The Atlantic Monthly, Volume 12, No. 69, July, 1863 eBook

This eBook from the Gutenberg Project consists of approximately 333 pages of information about The Atlantic Monthly, Volume 12, No. 69, July, 1863.

The Atlantic Monthly, Volume 12, No. 69, July, 1863 eBook

This eBook from the Gutenberg Project consists of approximately 333 pages of information about The Atlantic Monthly, Volume 12, No. 69, July, 1863.

“Driver, that man in the gray coat is trying to frighten the old lady and gentleman away from your coach, by telling them it has had the small-pox.”

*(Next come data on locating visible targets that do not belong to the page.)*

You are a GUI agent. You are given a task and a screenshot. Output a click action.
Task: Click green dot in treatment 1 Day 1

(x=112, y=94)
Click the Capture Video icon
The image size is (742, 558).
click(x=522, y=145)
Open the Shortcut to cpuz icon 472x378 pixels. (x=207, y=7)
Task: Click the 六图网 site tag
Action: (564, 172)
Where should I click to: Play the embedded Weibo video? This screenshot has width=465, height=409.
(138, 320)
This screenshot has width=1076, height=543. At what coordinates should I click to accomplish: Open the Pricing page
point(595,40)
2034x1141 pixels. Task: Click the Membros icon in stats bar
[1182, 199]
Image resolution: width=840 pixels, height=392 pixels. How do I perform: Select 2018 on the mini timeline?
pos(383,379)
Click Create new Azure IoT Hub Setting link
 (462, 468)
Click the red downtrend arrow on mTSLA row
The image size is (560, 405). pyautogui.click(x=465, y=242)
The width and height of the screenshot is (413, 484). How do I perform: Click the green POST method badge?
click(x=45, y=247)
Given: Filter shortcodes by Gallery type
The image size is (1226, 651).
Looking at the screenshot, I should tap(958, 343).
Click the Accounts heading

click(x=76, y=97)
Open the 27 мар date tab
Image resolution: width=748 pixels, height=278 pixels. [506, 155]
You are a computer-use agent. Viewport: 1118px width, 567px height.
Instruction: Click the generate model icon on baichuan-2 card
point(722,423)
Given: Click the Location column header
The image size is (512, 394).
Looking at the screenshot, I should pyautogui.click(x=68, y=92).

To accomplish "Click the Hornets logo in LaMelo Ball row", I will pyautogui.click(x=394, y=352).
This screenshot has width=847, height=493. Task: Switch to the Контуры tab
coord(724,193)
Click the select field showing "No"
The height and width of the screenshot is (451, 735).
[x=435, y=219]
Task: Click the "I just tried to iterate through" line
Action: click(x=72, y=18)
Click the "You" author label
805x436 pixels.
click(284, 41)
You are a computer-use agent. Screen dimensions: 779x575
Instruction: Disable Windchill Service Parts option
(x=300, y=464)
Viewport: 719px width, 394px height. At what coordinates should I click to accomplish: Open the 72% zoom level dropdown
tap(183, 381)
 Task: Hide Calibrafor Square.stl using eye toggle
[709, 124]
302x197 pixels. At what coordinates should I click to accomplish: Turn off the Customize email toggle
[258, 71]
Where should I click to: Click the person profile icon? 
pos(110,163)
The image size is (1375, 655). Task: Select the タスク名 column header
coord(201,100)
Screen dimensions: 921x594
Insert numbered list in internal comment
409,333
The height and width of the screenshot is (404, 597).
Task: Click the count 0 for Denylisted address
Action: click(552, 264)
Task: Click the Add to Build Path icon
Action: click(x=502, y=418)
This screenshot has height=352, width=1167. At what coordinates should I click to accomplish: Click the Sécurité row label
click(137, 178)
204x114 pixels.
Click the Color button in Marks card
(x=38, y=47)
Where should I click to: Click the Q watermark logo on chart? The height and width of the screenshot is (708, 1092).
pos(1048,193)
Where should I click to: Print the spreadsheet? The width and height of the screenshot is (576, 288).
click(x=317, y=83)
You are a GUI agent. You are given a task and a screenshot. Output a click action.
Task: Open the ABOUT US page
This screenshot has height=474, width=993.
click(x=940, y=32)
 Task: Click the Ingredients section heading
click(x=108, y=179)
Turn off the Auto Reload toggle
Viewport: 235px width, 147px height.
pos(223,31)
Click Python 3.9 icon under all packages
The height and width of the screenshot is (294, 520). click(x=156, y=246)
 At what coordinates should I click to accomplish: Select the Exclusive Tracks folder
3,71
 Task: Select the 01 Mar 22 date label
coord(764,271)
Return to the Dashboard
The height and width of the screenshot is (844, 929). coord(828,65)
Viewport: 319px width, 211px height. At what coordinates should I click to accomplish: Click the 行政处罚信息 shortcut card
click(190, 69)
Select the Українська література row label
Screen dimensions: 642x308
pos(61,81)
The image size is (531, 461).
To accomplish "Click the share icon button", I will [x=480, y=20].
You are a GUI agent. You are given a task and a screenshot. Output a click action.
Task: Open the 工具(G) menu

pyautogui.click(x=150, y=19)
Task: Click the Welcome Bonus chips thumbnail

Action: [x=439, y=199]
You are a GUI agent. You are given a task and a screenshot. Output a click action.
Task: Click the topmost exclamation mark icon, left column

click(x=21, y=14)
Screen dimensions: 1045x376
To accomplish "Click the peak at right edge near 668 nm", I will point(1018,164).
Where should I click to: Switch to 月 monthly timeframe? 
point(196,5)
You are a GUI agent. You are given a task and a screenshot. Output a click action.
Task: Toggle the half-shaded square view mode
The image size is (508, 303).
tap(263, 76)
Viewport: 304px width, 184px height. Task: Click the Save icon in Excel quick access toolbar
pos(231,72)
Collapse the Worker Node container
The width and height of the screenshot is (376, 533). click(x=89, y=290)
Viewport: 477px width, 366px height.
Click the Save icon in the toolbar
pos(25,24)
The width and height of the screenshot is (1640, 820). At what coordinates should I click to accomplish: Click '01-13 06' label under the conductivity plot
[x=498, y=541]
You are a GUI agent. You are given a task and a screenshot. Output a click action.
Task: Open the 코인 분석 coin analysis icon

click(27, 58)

Oh I but did not the fire flash into his honest eyes, and leap into his swarthy cheek, and nerve his brawny arm, and clinch his horny fist, as he marched straightway up to the doomed offender, fiercely denounced his dishonesty, and violently demanded redress?  Ah! then and there was hurrying to and fro, and eagerness and delight on every countenance, and a ring formed, and the prospect of a lovely “row,”—­and I did it; but a police-officer sprang up, full-armed, from somewhere underground, and undid it all, and enforced a reluctant peace.

* * * * *

And so we are at Saratoga.  Now, of all places to stay at in the summer-time, Saratoga is the very last one to choose.  It may have attractions in winter; but, if one wishes to rest and change and root down and shoot up and branch out, he might as well take lodgings in the water-wheel of a saw-mill.  The uniformity and variety will be much the same.  It is all a noiseless kind of din, narrow and intense.  There is nothing in Saratoga nor of Saratoga to see or to hear or to feel.  They tell you of a lake.  You jam into an omnibus and ride four miles.  Then you step into a cockle-shell and circumnavigate a pond, so small that it almost makes you dizzy to sail around it.  This is the lake,—­a very nice thing as far as it goes; but when it has to be constantly on duty as the natural scenery of the whole surrounding country, it is putting altogether too fine a point on it.  The picturesque people will inform you of an Indian encampment.  You go to see it, thinking of the forest primeval, and expecting to be transported back to tomahawks, scalps, and forefathers; but you return without them, and that is all.  I never heard of anybody’s going anywhere.  In fact, there did not seem to be anywhere to go.  Any suggestion of mine to strike out into the champaign was frowned down in the severest manner.  As far as I could see, nobody ever did anything.  There never was any plan on foot.  Nothing was ever stirring.  People sat on the piazza and sewed.  They went to the springs, and the springs are dreadful.  They bubble up salts and senna.  I never knew anything that pretended to be water that was half as bad.  It has no one redeeming quality.  It is bitter.  It is greasy.  Every spring is worse than the last, whichever end you begin at.  They told apocryphal stories of people’s drinking sixteen glasses before breakfast; and yet it may have been true; for, if one could bring himself to the point of drinking one glass of it, I should suppose it would have taken such a force to enable him to do it that he might go on drinking indefinitely, from the mere action of the original impulse.  I should think one dose of it would render a person permanently indifferent to savors, and make him, like Mithridates, poison-proof.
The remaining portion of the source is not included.